Sunday 14 September 2014

On The Map

If there is one group of people to be avoided at all costs, then it is the ones who, while nevertheless in favour of TTIP, go on about some EU map with England divided into regions (in fact invented quite independently by the last Conservative Government).

In no time at all, they will be threatening you with treason trials and hangings. If anyone had paid any attention to them, then the toothless and Tyneside-dominated regional assembly would have been set up in the North East, purely and understandably in order to spite them.

My bet is that it is because they supported the EU vigorously until Margaret Thatcher gave her career-negating "No! No! No!" performance, cheered on from the Opposition benches but greeted by groans and stony silence from her own.

In retrospect, she was already losing her mind by then. Very soon afterwards, she lost her job, courtesy of the only body ever to have removed her, the Conservative Party.

City regions are what used to be called metropolitan counties, which Thatcher abolished because she did not like Ken Livingstone. No, that never did make any sense. But that was what she did.

Similarly, many unitary authorities bear more than a  passing resemblance to county boroughs. These things have to keep going around and coming around, in order to justify the salaries of the people who write the research papers.

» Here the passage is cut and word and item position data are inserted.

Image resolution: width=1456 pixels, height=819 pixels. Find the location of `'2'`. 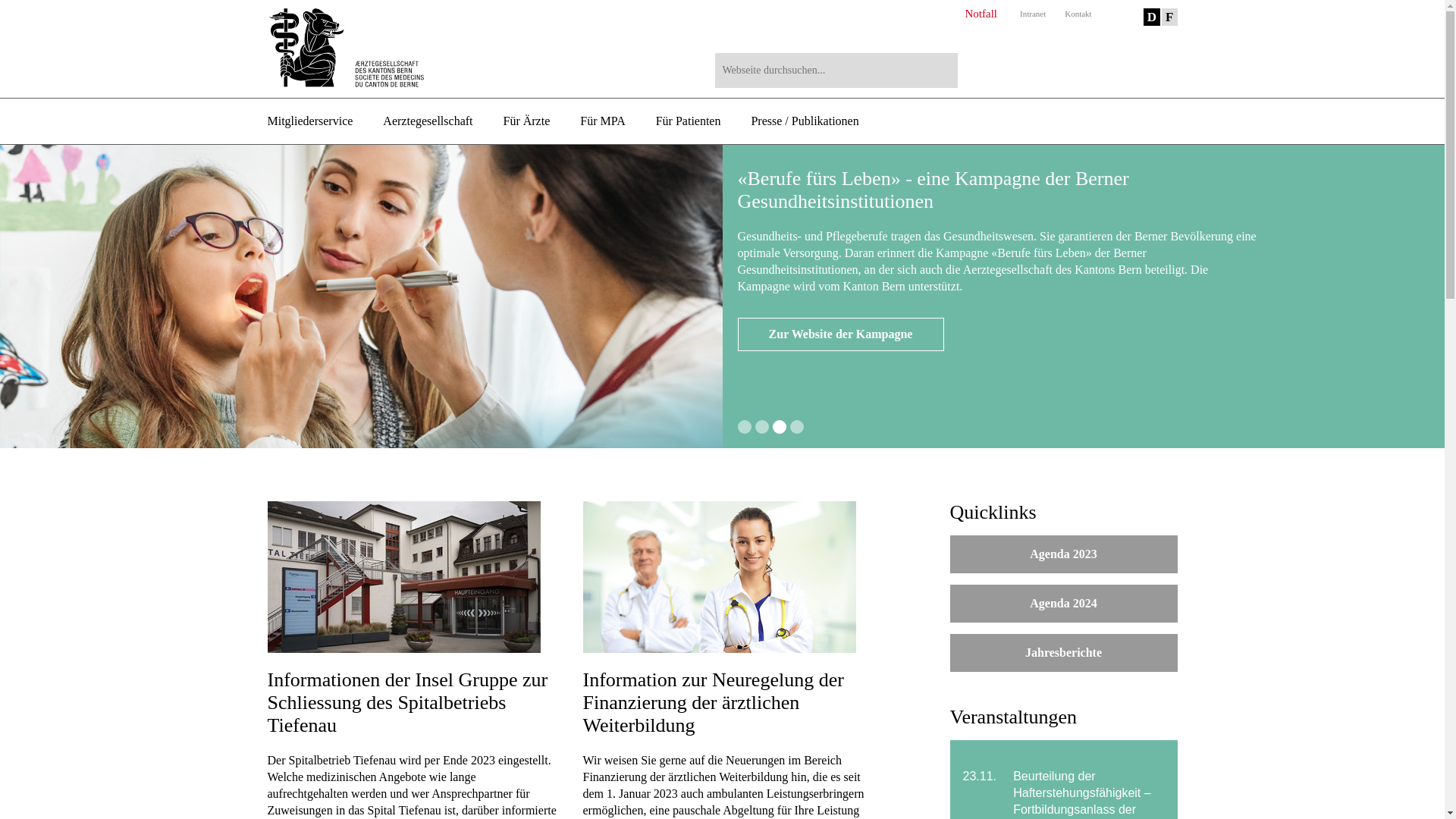

'2' is located at coordinates (761, 427).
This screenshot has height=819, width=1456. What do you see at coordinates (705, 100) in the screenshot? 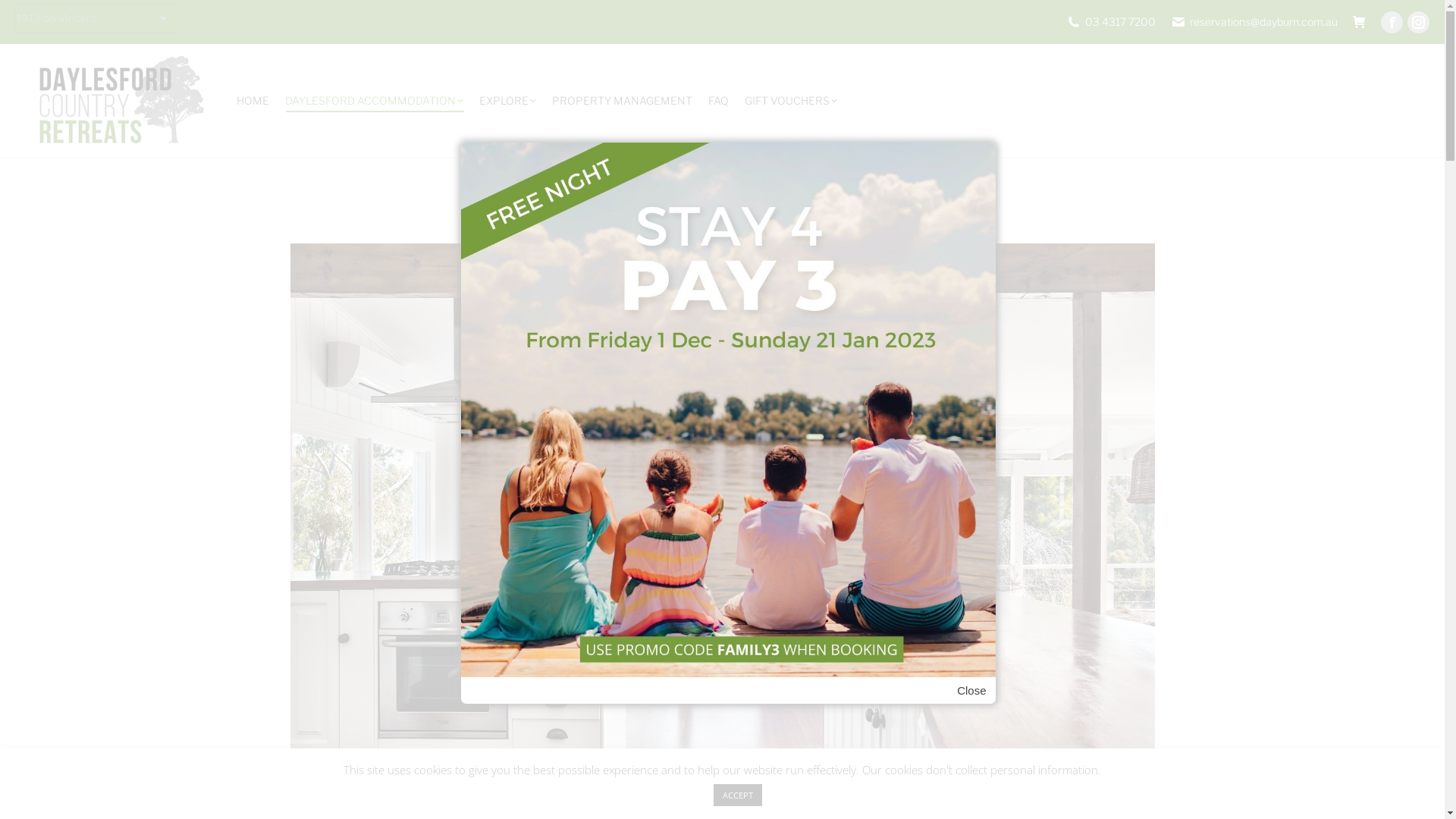
I see `'FAQ'` at bounding box center [705, 100].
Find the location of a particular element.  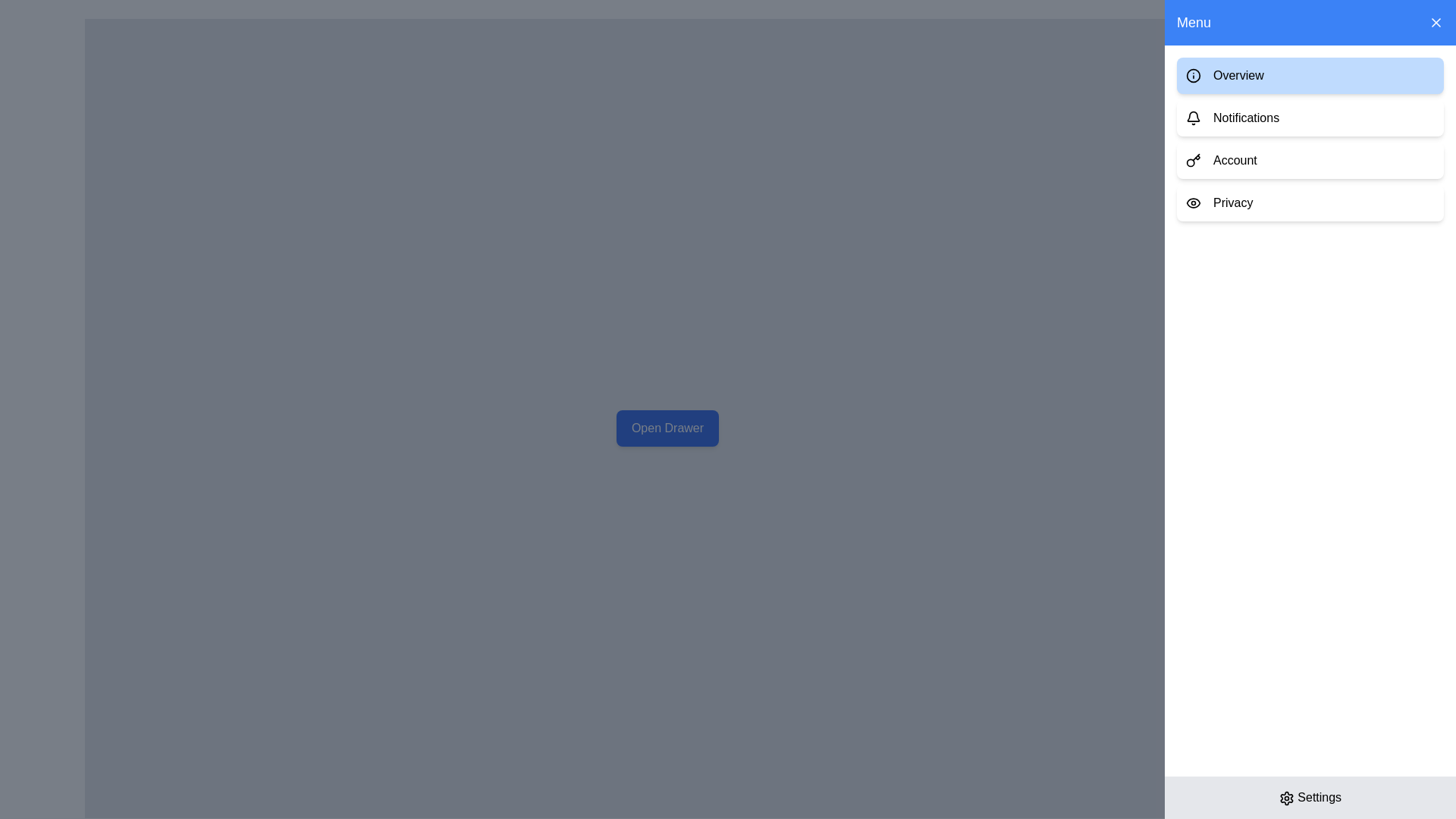

the gear icon button in the bottom-right corner of the interface is located at coordinates (1285, 797).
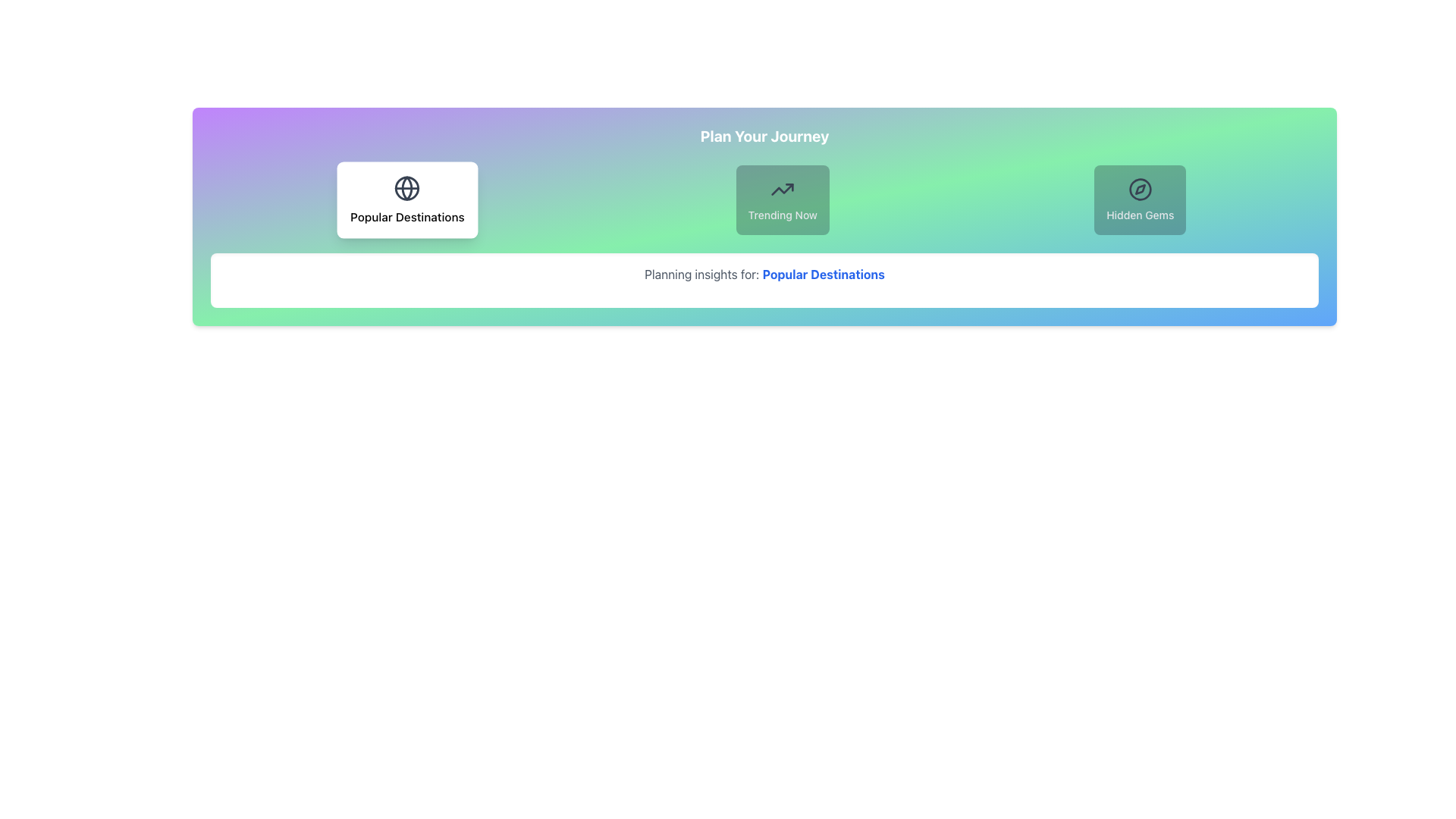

But since city regions are now to be revived under that name, whatever powers are proposed for them must also extend to a body covering each of those 40 English ceremonial counties which are neither Greater London, nor the City of London, nor any of the former metropolitan counties.

In many cases, the obvious body already exists. Where it no longer does, then that raises the question of why it no longer does.

And where, as here in County Durham, the legacy of the last Government is such as would leave that body unbalanced, with existing local government responsibilities for part but not quite all of its area, then that, too, would be called into question.

Leading to the restoration of the former district councils with municipal functions, as the county council took over those of an assembly.

This promise of significant devolution to rural communities might go some way to making up the support that Labour has been too lazy to build up during this Parliament by properly opposing cuts in those communities' services, and by selecting strong local campaigning candidates, with or without prior party allegiance, in order to contest hundreds of such seats for the first time in decades, if ever.

Whatever the conurbations are getting, as well they might, then so must the counties.

Not only is it false to assume, especially these days, that Labour would not in any case have benefited from that. But that pessimism would be rendered even more unrealistic by the strident opposition to the very creation of this settlement on the part of people who, in no time at all, would be threatening you with treason trials and hangings.